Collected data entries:

%%

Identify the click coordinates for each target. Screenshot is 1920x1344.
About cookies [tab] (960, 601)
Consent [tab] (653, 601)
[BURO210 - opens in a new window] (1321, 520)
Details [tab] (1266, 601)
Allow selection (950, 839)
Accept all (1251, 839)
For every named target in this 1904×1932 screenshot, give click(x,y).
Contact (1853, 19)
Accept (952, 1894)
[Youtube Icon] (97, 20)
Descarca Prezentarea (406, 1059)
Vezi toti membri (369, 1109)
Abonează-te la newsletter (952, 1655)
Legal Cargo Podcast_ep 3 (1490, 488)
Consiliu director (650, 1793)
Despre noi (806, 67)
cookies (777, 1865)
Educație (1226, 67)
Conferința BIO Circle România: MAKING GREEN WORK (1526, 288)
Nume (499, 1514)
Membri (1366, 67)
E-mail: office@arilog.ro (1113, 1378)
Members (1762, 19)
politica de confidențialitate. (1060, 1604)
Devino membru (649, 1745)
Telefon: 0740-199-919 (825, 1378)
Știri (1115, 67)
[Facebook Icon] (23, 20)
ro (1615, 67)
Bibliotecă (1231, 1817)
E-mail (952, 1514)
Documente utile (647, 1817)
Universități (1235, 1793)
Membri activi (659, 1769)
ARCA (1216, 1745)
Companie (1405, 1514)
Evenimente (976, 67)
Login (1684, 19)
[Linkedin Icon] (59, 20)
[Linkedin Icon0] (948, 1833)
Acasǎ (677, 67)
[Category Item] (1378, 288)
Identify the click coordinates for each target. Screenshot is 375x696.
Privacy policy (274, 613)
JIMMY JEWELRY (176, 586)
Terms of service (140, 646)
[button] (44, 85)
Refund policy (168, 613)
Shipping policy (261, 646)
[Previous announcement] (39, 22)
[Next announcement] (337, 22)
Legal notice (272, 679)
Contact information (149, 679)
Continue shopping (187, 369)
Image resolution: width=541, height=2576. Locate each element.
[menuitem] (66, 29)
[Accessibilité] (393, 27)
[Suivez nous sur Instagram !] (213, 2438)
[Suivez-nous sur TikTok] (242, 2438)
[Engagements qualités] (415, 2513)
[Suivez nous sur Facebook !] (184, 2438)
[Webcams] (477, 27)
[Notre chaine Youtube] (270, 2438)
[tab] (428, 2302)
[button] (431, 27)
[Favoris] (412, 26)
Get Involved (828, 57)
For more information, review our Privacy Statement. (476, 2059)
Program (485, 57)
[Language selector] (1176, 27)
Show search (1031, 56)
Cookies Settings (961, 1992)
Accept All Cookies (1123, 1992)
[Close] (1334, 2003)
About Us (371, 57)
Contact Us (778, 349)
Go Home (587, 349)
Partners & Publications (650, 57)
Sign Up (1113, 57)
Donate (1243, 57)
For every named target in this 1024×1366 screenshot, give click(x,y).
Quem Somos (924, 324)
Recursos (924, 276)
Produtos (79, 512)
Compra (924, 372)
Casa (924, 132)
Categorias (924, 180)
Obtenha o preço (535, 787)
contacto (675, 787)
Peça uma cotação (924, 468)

%%

*Task item*: Output only the lines from the line that contains "[Favoris] (412, 26)" through the end of the entries, both included, exactly as they appear.

*Problem solution*:
[Favoris] (412, 26)
Get Involved (828, 57)
For more information, review our Privacy Statement. (476, 2059)
Program (485, 57)
[Language selector] (1176, 27)
Show search (1031, 56)
Cookies Settings (961, 1992)
Accept All Cookies (1123, 1992)
[Close] (1334, 2003)
About Us (371, 57)
Contact Us (778, 349)
Go Home (587, 349)
Partners & Publications (650, 57)
Sign Up (1113, 57)
Donate (1243, 57)
For every named target in this 1024×1366 screenshot, give click(x,y).
Quem Somos (924, 324)
Recursos (924, 276)
Produtos (79, 512)
Compra (924, 372)
Casa (924, 132)
Categorias (924, 180)
Obtenha o preço (535, 787)
contacto (675, 787)
Peça uma cotação (924, 468)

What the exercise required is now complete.